TÂCHE DEMANDÉE 1:
Traduisez en anglais la phrase suivante de l'extrait cité : « Il a une maitrise en droit public et il est doctorant dans ce même domaine. »

### EXTRAIT CITÉ

L’Afrique entière retient son souffle. Le Sénégal, donné comme modèle de démocratie et de stabilité offre au monde une image inattendue. Avec la condamnation à deux ans de prison ferme de l’opposant Ousmane Sonko, tout peut arriver, même le pire. Et peu importe le scenario, le président Macky Sall y perd déjà beaucoup. Frank Kaze*, journaliste burundais a vécu de nombreuses années au Sénégal, où il a été formé et entretient un grand réseau, nous donne quelques clefs pour comprendre comment ce pays pourrait flamber.

1. Qui est Ousmane Sonko ?

Ousmane Sonko est né le 15 juillet 1974 à Thiès, la ville dite ferroviaire du Sénégal. Mais il a passé la plus grande partie de sa jeunesse en Casamance, terre natale de ses parents, où il semble d’ailleurs plus reconnu. Il a une maitrise en droit public et il est doctorant dans ce même domaine. Depuis sa jeunesse, il est décrit comme un homme engagé et jusqu’au-boutiste pour atteindre ses objectifs, ce qui lui confère une place de choix dans le milieu associatif sénégalais.

C’est une lapalissade de dire qu’Ousmane Sonko n’a jamais été en odeur de sainteté avec le président Macky Sall. Celui-ci l’a radié de la Fonction publique en 2016 pour indiscrétion professionnelle, alors qu’il était inspecteur des impôts. L’opposant, qui, deux ans plus tôt, avait créé le parti Patriotes du Sénégal pour l’éthique, le travail et la fraternité (PASTEF-Les Patriotes), avait accusé des personnalités sénégalaises d’avoir illégalement bénéficié d’avantages fiscaux. Parmi elles, Aliou Sall, un jeune frère du chef de l’Etat. La radiation a été considérée, par le concerné et une bonne partie de l’opinion sénégalaise, comme un règlement de compte purement politique, visant à museler le tonitruant opposant.

2. Quelle est sa force, son implantation politique ?

Il faut dire que Sonko a d’abord ce charisme rare dont peu d’hommes politiques peuvent se targuer. Il a le verbe haut et a toujours fait des valeurs qui portent, dont l’éthique et le partage équitable des ressources, son cheval de bataille. Son intransigeance et la fidélité à ses engagements, dans un sérail politique de conservatisme, lui valent alors la sympathie d’abord d’une jeunesse qui voit en lui le changement, mais aussi d’une Casamance qui a toujours rêvé de disposer d’hommes d’une carrure capables de plaider pour une région qui s’est toujours considérée comme laissée-pour compte, et qui, depuis des décennies, exprime sa frustration par le désir d’une indépendance qui tarde à pointer son nez.

Ousmane Sonko aime et parle pour la jeunesse et elle le lui rend bien. Dans toutes ses batailles, les jeunes de toutes les villes, principalement Dakar et Ziguinchor dont il a été maire, se sont montrés prêts à tout pour le défendre, au risque de leurs vies, en témoignent le nombre toujours croissant de morts -plus de quinze la semaine dernière après sa condamnation à deux ans de prison ferme- au cours de manifestations pour protester contre ses poursuites judiciaires.

3. Il est accusé de quoi exactement ?

######
### DONNÉES AFFICHÉES

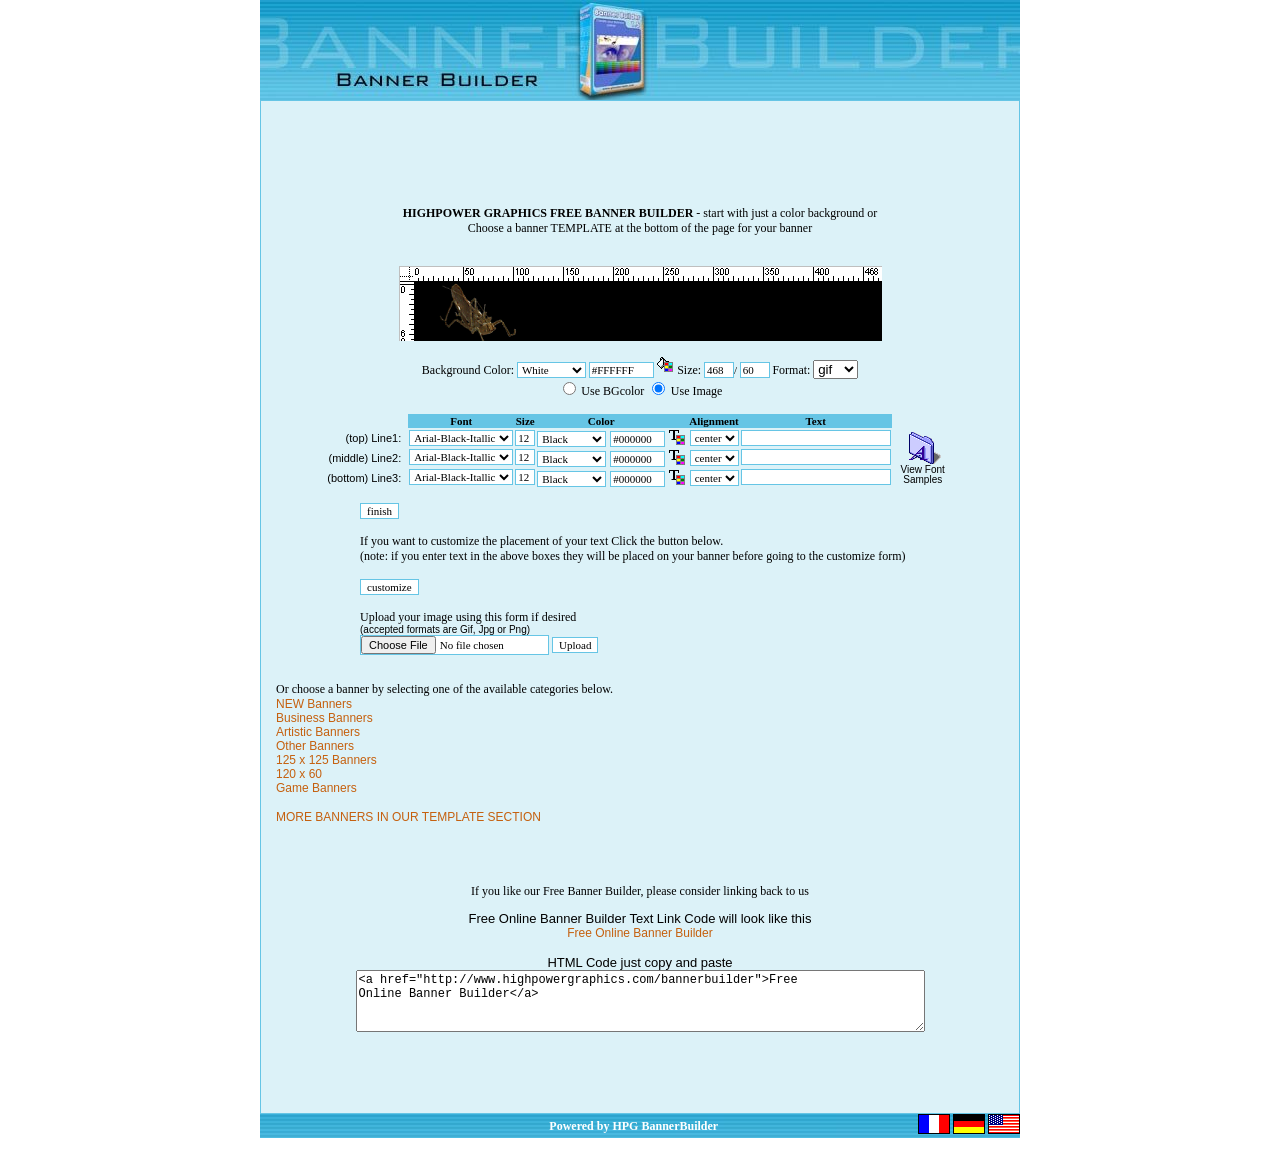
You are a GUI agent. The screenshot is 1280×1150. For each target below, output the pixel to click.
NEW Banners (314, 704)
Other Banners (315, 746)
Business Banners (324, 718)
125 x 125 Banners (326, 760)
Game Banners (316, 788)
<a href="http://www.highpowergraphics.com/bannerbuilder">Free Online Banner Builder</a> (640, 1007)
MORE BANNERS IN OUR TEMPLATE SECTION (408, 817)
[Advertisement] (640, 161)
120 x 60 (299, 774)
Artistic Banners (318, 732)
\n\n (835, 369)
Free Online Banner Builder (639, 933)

######

TÂCHE DEMANDÉE 2:
Mettez à jour les enregistrements ci-dessus en remplaçant "Free Online Banner Builder" par "Online Banner Creator", sans rien modifier d'autre. Reproduisez tous les enregistrements, mais sans les images.

RÉSULTAT DE LA TÂCHE 1:
He has a master's degree in public law and is a doctoral candidate in the same field.

RÉSULTAT DE LA TÂCHE 2:
You are a GUI agent. The screenshot is 1280×1150. For each target below, output the pixel to click.
NEW Banners (314, 704)
Other Banners (315, 746)
Business Banners (324, 718)
125 x 125 Banners (326, 760)
Game Banners (316, 788)
<a href="http://www.highpowergraphics.com/bannerbuilder">Online Banner Creator</a> (640, 1007)
MORE BANNERS IN OUR TEMPLATE SECTION (408, 817)
[Advertisement] (640, 161)
120 x 60 (299, 774)
Artistic Banners (318, 732)
\n\n (835, 369)
Online Banner Creator (639, 933)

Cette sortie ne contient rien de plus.